We discussed the importance of knowing your site's hydrology and how various management methods can transform a weed-dominated landscape to support native species. Lewis Reed of the Bodega Marine Preserve led a discussion which emphasized the importance of setting restoration goals which allow for a broad range of approaches, and shared various monitoring methods for coastal prairie ecosystems. One particular highlight of our discussion was the importance of timing — not only in timing the application of different invasive weed control methods to better achieve goals, but also in planning revegetation efforts to include plants with varying flowering periods during the year as well as each day so as to better foster pollinators and wildlife diversity.

All in all, it was fun day in the sun along the coast with a broad range of SERCAL members, native plant enthusiasts, and restoration practitioners. — Will Spangler, SERCAL No. Cal. Coastal Habitat Guild Chair. Field tour photos courtesy Will Spangler and Carol Presley.

SERCAL is for the birds! January 2014

January 18 was a clear, sunny, and bird-filled day at the Sacramento National Wildlife Refuge in Glenn County. Although human attendance for the SERCAL-led field trip was low, waterfowl attendance was astounding. SERCAL members Gerrit Platenkamp and Harry Oakes and ICF fish biologist Jeff Kozlowski attended the event. The great weather conditions allowed for great views and photo opportunities. A total of 51 bird species were observed, including 13 waterfowl, 6 raptor, and several shorebird species. The NWR is a mosaic of open water, emergent marsh, and mudflats. Snow geese and Greater white-fronted geese were the most abundant species with numbers in excess of 10,000. There were several opportunities to view large flocks take to the air and great close-up views. Other waterfowl highlights were close-up views of Hooded mergansers and Ring-necked ducks. We had a great look at a Sharp-shinned hawk perched near the visitor’s center bird feeders, a Peregrine falcon soaring eye-level over the marsh, and four immature Bald eagles.

January 25 provided yet another clear, sunny, and bird-filled day. This trip was held at the Cosumnes River Preserve in southern Sacramento County. We had intended to spend some time exploring the riparian forest and scrub habitat but the birding was so good in the wetland complexes that we spent most of the time there. Gerrit, Jeff and I participated and attendance grew by 33% compared to the previous weekend because my friend Evan joined the trip. The great weather conditions once again allowed for great views and photo opportunities. A total of 30 bird species were observed. This was fewer than the previous week’s trip but we didn’t cover as much ground because we were focused on taking photographs. The preserve’s walking trail and boardwalk adjacent to seasonal ponds allow for close encounters with waterfowl. A small group of Sandhill cranes were very close to the boardwalk and didn’t seem to mind all of the onlookers. Other trip highlights that made for great photographs were a group of Blue-winged teal, a Sora adjacent to the boardwalk, a cooperative Snipe, and a brightly-colored male Common yellowthroat. Photos courtesy Harry Oakes and Gerrit Platenkamp.


We enjoyed perfect weather both days and smooth seas coming and going. Participants came from a broad diversity of professional backgrounds and I think everyone really enjoyed geeking out on the incredible natural beauty and human history of the island. Special thanks to John Knapp and the rest of The Nature Conservancy staff for making the trip possible and for contributing so much expertise about the history and future of conservation and restoration on the island. These pictures, contributed by tour attendees, show some of the fascinating plants and animals we saw as well as the incredible vistas we enjoyed during our October 26-27 weekend visit. — Matt James, SERCAL 2012-2013 President.

> **Dataset section**

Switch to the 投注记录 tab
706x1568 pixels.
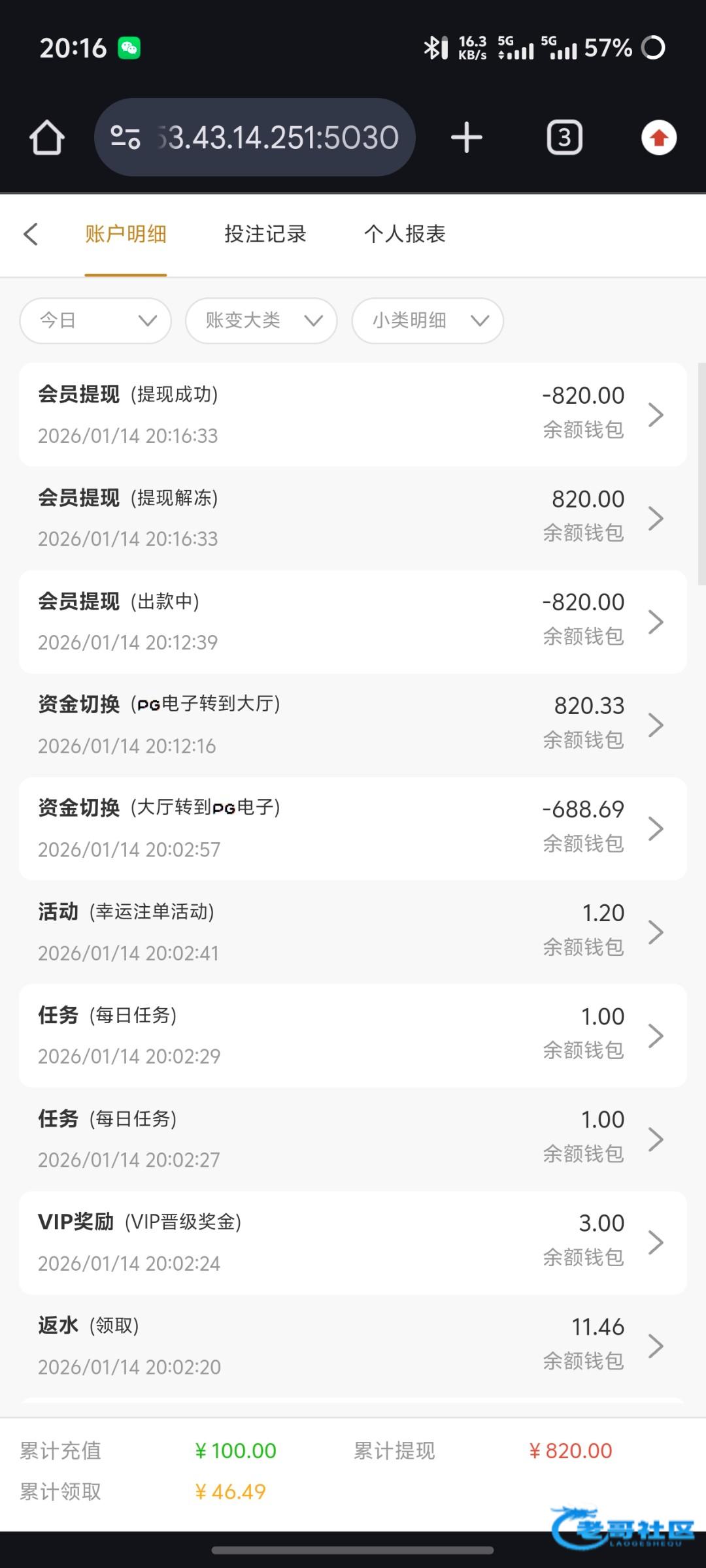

> **Exercise**
Please rewrite the SERCAL field trip report starting at "We enjoyed perfect" and ending at "SERCAL 2012-2013 President.", with "smooth seas" changed to "calm seas". You can set the listing aside.

> **Problem solution**
We enjoyed perfect weather both days and calm seas coming and going. Participants came from a broad diversity of professional backgrounds and I think everyone really enjoyed geeking out on the incredible natural beauty and human history of the island. Special thanks to John Knapp and the rest of The Nature Conservancy staff for making the trip possible and for contributing so much expertise about the history and future of conservation and restoration on the island. These pictures, contributed by tour attendees, show some of the fascinating plants and animals we saw as well as the incredible vistas we enjoyed during our October 26-27 weekend visit. — Matt James, SERCAL 2012-2013 President.